The contributions of Hispanics and Latinos to the United States are vast and steeped in history: Key noted that the first known colony in the United States was not Jamestown, but the Spanish colony of St. Augustine in Florida.
“Hispanics or Latinos … have fought in every war since the American Revolution,” he said. “They are business owners and veterans and teachers and public servants.”
And he added: “Latinos are Americans and are part of this fabric.”
A growing population
But Hispanic Heritage Month is an opportunity for the country to recognize not only the rich history of its diverse Hispanic communities, but who they are today, said Félix Sánchez, president of the National Hispanic Foundation for the Arts.
“Hispanic Heritage Month gives us the opportunity to update the American people on who Latinos are today,” he said, “to provide a contemporary context to all of our communities that are very different, that are part of the Latino ecosystem.” .
Part of that contemporary context is the fact that Hispanics and Latinos make up a growing portion of the general population of the United States.
The 2020 US Census showed that Hispanics and Latinos constitute a rapidly growing multiracial group: in 2020, 62.1 million people identified as Hispanic or Latino, 18% of the US population. That number had grown 23% since 2010. By comparison, the US population that is not of Hispanic or Latino origin grew just 4.3%, according to census data.
Between 2010 and 2020, just over half of the total growth in the US population, 51.1%, was due to the growth of Hispanics or Latinos, according to the Census Bureau.
This growth is another reason why Hispanic Heritage Month is important, Key said. “If you are 18% of the population, then you should also have representation, and we should celebrate and understand these communities that make up a large part of the country’s population.”
Hispanic Heritage Month Celebration
There are many ways to celebrate Hispanic Heritage Month, whether it’s with books, movies, documentaries – Cadava’s suggestions include the PBS documentary series on Latin America or the “Latino USA” podcast – or live programming. related to Hispanics and Latinos and their history in the United States.
“If that means going to a Mexican Independence parade, of which there are many throughout the country in your community, you should do it,” he said.
Furthermore, museums like the Smithsonian have online learning events and resources for families to use as guided learning about Latinos and their communities, including profiles of Latino patriots in military history. People can also visit local museums, he said, that have Latino content and collections.
Or they can just talk to people in their neighborhood, Key said. “Talk to a friend, a classmate, a neighbor, the manager of the grocery store or the restaurant where you buy your favorite tacos,” he said.
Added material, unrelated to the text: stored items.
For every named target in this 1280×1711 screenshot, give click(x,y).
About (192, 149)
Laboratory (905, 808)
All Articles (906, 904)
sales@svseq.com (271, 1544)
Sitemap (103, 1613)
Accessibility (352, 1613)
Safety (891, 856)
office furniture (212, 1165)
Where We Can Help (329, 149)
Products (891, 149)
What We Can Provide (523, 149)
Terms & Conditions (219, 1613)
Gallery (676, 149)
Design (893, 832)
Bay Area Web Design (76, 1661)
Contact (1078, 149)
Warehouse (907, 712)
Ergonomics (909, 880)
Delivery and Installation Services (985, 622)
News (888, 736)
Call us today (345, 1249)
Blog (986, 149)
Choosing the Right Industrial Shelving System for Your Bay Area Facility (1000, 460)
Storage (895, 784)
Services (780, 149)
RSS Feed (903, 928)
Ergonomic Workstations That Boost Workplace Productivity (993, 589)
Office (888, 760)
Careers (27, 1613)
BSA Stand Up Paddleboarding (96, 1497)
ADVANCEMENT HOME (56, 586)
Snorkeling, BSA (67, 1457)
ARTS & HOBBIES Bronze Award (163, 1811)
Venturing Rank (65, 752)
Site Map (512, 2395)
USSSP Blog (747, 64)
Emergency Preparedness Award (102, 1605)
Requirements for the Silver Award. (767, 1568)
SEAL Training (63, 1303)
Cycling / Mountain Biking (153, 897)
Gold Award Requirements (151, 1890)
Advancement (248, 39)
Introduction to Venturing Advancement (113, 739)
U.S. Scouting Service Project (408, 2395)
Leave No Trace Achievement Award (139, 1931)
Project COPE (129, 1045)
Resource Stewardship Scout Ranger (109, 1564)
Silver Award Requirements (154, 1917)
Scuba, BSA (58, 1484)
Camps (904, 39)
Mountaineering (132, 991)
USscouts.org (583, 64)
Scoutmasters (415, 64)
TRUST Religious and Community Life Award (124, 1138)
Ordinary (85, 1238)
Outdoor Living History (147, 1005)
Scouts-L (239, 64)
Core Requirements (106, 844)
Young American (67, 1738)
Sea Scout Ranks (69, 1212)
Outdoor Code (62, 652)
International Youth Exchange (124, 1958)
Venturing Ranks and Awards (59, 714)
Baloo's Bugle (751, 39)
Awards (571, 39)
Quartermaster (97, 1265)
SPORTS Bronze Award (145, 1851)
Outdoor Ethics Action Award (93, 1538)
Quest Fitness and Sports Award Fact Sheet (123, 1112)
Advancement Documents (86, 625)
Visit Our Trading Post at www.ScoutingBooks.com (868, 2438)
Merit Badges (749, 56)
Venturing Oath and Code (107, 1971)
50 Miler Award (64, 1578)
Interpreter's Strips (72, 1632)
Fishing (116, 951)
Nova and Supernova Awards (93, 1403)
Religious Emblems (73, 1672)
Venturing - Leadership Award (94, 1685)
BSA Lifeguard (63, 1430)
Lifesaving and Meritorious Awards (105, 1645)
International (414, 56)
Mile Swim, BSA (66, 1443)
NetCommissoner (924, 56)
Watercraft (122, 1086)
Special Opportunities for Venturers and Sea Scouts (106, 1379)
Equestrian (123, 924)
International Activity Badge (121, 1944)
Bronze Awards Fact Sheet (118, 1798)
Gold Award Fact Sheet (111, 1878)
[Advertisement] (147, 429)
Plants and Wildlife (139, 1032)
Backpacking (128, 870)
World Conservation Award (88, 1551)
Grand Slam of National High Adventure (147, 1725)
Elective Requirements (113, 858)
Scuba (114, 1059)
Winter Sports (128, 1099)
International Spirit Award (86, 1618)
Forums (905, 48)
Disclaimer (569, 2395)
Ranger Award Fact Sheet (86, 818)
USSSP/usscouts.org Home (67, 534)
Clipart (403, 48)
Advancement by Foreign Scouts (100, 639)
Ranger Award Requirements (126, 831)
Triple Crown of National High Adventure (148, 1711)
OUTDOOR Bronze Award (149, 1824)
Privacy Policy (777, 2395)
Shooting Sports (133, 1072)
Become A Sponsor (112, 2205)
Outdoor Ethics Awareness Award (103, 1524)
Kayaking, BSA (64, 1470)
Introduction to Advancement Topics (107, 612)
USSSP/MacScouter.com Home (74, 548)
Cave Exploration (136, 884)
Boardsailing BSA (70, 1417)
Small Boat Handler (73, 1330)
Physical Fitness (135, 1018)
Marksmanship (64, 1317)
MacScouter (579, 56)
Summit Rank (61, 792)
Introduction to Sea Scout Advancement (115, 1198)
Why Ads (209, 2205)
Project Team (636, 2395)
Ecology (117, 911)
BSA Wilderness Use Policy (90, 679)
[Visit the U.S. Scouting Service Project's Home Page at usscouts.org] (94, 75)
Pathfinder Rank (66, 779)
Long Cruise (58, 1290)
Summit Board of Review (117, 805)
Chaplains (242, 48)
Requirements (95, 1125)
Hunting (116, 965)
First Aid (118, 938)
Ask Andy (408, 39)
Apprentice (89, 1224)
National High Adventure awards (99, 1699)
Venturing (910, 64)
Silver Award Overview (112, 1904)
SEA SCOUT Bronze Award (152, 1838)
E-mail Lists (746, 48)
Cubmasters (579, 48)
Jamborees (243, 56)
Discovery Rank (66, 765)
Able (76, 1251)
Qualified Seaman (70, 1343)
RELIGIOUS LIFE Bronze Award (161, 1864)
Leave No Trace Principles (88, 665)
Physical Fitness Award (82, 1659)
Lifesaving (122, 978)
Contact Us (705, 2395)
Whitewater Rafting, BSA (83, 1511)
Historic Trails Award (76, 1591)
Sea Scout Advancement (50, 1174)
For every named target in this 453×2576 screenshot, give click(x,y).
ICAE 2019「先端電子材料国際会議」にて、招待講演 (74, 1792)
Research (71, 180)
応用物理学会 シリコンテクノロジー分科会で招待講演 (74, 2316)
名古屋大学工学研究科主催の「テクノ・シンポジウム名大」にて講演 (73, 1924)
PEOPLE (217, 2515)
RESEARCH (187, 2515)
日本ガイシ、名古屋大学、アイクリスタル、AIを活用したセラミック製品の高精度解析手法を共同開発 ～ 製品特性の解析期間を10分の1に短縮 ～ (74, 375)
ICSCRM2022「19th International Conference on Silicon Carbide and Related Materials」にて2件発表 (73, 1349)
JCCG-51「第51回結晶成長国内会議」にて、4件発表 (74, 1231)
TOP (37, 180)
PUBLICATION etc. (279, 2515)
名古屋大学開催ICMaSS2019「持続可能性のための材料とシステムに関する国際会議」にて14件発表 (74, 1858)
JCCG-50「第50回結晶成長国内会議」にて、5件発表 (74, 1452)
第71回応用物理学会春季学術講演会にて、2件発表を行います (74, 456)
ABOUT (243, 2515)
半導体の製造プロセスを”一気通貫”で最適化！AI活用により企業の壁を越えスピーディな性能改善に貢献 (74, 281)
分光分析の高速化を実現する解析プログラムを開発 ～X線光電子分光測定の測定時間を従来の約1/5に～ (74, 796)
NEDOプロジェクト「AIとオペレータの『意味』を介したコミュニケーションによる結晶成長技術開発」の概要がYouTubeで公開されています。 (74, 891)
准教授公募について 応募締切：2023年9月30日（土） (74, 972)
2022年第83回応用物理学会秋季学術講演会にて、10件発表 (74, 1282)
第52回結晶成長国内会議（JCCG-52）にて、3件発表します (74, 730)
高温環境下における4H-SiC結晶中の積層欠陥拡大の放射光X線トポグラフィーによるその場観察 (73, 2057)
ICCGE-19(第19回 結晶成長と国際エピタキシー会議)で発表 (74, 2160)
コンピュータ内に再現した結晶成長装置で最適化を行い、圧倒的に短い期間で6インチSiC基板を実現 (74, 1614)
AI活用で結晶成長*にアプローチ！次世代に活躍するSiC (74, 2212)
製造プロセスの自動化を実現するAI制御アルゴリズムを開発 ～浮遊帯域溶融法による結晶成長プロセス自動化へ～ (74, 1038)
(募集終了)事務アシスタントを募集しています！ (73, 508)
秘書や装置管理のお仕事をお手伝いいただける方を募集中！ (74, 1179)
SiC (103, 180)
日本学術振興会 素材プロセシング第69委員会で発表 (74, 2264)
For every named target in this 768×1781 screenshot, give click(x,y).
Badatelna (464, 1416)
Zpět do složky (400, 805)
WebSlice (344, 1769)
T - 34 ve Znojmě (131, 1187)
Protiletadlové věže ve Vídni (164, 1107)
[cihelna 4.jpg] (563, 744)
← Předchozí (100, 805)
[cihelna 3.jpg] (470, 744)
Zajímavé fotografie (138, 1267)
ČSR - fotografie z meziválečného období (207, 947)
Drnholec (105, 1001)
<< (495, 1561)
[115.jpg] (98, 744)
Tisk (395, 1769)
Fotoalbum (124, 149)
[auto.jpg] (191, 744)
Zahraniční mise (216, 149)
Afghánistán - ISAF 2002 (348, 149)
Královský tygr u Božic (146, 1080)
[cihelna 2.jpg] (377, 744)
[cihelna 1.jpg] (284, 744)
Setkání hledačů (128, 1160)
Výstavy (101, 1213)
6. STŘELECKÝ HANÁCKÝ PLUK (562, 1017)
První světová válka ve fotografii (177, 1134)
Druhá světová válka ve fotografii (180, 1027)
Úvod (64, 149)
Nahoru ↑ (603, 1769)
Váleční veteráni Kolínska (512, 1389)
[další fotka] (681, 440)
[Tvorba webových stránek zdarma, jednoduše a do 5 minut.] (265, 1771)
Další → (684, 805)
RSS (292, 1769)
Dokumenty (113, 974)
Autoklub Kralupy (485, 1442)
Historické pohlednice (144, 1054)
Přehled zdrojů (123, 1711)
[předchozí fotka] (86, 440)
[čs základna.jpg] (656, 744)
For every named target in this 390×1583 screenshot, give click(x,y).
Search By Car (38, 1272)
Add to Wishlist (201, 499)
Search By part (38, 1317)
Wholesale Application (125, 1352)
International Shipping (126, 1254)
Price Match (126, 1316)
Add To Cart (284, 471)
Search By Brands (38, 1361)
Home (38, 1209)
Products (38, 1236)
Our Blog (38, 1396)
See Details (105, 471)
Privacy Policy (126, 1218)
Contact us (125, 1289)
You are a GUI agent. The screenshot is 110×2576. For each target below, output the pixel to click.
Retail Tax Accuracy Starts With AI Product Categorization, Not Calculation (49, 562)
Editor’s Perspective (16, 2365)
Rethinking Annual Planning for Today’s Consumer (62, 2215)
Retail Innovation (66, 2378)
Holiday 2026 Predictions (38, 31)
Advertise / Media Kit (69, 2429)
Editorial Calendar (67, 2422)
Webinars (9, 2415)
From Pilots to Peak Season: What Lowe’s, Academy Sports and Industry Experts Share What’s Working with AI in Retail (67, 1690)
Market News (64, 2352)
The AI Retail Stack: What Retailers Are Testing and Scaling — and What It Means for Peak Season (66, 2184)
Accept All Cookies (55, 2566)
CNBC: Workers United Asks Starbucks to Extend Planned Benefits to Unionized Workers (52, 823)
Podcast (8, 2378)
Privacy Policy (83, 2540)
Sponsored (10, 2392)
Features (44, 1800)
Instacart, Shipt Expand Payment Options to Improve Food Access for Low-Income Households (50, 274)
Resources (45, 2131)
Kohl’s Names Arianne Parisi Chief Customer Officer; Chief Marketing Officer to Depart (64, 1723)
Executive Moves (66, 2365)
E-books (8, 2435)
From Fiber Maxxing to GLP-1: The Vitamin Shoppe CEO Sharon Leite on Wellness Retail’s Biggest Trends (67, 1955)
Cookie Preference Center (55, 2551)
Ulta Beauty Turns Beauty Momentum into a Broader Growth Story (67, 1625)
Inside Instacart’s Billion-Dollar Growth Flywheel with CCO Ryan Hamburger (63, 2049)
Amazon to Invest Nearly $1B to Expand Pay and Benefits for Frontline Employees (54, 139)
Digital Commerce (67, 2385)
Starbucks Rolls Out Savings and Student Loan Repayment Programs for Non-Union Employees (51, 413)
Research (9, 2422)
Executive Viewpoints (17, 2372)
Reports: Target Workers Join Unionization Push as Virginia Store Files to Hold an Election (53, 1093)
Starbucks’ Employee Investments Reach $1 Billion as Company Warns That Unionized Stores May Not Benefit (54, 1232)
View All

“People like to share about their culture and their communities. … Learn about who they are and why they are in the neighborhoods they are in, and you will find that we probably have more things in common than we think.”
It is important to bear in mind, according to the experts, that this inheritance can be recognized and appreciated at all times of the year, outside of the 30-day period between September 15 and October 15. Hispanic Heritage Month is an “introductory month” or “entry point,” Key noted, to learn more about your neighbors, peers and colleagues and their heritage.
“Ideally, Hispanic Heritage Month would be unnecessary,” Cadava said, adding: “Do you need a month that is essentially United States History Month, when Latino heritage, Hispanic heritage, and American heritage American mean the same thing? “
Sánchez shares this view, telling Trends Wide: “Hispanic Heritage Month is an opportunity for the Latino community to reinforce its achievements, but also to reach out beyond the Latino community, to remind them that we are all Americans.”